Here's how Malone's theory doesn't work. Think of iPhone and the App Store as a consumer electronics play, while Android is a mobile search and advertising play.

Sure, Google would be screwed if Android wasn't just another effort to pad Google's already massive search ad marketshare, albeit on the mobile Web. But that's what it is and, hell, mobile searches on Google.com were up 30 percent year-over-year in 2009.

For as much as some of us want to see Android fly high versus iPhone and all proprietary platforms, Google doesn't need to beat Apple. It just needs to be a viable alternative to temper the iPhone hegemony.

This isn't much different than why we need Microsoft's Bing or Yahoo, or even Microhoo to keep pushing Google to innovate.

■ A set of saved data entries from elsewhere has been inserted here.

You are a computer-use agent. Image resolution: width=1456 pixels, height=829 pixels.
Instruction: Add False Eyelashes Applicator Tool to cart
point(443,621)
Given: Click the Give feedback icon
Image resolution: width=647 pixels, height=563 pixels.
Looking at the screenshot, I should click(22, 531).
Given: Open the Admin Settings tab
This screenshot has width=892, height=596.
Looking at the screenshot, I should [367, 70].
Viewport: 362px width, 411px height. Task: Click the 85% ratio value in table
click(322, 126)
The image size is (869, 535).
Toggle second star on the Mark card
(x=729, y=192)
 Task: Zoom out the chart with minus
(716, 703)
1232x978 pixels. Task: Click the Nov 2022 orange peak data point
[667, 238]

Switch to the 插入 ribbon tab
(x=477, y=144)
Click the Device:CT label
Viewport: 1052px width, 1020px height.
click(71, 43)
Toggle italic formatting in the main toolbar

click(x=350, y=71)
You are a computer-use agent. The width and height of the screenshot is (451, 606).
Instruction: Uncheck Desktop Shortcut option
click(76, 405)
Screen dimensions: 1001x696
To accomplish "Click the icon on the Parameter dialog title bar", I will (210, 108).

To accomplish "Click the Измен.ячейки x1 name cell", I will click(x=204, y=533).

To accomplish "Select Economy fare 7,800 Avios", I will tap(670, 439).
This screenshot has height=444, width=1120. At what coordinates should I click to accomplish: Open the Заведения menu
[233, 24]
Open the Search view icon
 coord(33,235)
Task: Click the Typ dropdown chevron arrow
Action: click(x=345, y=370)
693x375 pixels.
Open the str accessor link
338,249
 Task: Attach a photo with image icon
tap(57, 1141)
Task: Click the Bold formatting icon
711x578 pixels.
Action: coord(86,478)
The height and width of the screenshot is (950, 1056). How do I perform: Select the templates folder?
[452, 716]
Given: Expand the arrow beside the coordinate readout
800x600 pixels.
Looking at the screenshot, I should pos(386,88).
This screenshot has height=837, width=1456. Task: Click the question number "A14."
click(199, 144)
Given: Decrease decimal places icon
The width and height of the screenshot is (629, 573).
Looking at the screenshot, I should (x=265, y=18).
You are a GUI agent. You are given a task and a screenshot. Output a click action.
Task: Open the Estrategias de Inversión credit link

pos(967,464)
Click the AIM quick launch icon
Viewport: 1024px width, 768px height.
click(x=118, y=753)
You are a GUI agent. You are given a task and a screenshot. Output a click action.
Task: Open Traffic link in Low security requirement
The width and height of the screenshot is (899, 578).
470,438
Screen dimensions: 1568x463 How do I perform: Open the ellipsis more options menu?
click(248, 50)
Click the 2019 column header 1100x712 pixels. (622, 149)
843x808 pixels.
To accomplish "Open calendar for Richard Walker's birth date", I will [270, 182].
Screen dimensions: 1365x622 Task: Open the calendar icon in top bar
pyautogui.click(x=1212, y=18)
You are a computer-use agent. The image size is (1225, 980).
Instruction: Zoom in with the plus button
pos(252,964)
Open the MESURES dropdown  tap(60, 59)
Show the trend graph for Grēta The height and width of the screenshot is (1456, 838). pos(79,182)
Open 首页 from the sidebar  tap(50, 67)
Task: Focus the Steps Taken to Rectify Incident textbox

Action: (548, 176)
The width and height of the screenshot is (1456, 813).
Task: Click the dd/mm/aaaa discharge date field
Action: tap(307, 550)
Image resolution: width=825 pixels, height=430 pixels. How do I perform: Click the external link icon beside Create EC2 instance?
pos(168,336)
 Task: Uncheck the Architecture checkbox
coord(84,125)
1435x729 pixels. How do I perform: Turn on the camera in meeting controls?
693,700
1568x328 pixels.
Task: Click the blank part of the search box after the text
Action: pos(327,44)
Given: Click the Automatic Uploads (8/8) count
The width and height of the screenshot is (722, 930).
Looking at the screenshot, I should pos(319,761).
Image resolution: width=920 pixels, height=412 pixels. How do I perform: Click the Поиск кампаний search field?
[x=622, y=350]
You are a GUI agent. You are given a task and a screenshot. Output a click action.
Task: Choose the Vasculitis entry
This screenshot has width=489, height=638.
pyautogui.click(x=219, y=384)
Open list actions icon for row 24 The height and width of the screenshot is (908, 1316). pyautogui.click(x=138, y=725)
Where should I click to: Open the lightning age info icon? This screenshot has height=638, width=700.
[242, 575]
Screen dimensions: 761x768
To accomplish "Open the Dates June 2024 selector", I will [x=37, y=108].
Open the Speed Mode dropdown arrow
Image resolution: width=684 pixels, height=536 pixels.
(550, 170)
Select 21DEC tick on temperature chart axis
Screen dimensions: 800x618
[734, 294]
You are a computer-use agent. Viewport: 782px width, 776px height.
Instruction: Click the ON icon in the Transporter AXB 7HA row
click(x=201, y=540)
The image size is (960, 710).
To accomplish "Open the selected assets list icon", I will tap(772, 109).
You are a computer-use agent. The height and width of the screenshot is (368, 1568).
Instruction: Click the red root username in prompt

Malone's piece will read like classic FUD to Googlers and Google Fanboys; to others, such as statisticians who can point to the overwhelming numbers of iPhone's market penetration versus Android, it will be harsh reality.

To me, it's as entertaining as a teen slasher movie. Fun, but a little far-fetched in its zero-sum prognostication that Apple wins and Google loses. That's okay though. I'll still read anything Malone writes any day of the week.

Posted by Clint Boulton on January 2, 2010 12:00 AM


"For as much as some of us want to see Android fly high versus iPhone and all proprietary platforms, Google doesn't need to beat Apple. It just needs to be a viable alternative to temper the iPhone hegemony." -This I agree. 'You can pick any smartphone as long as it's an iPhone'; screw that.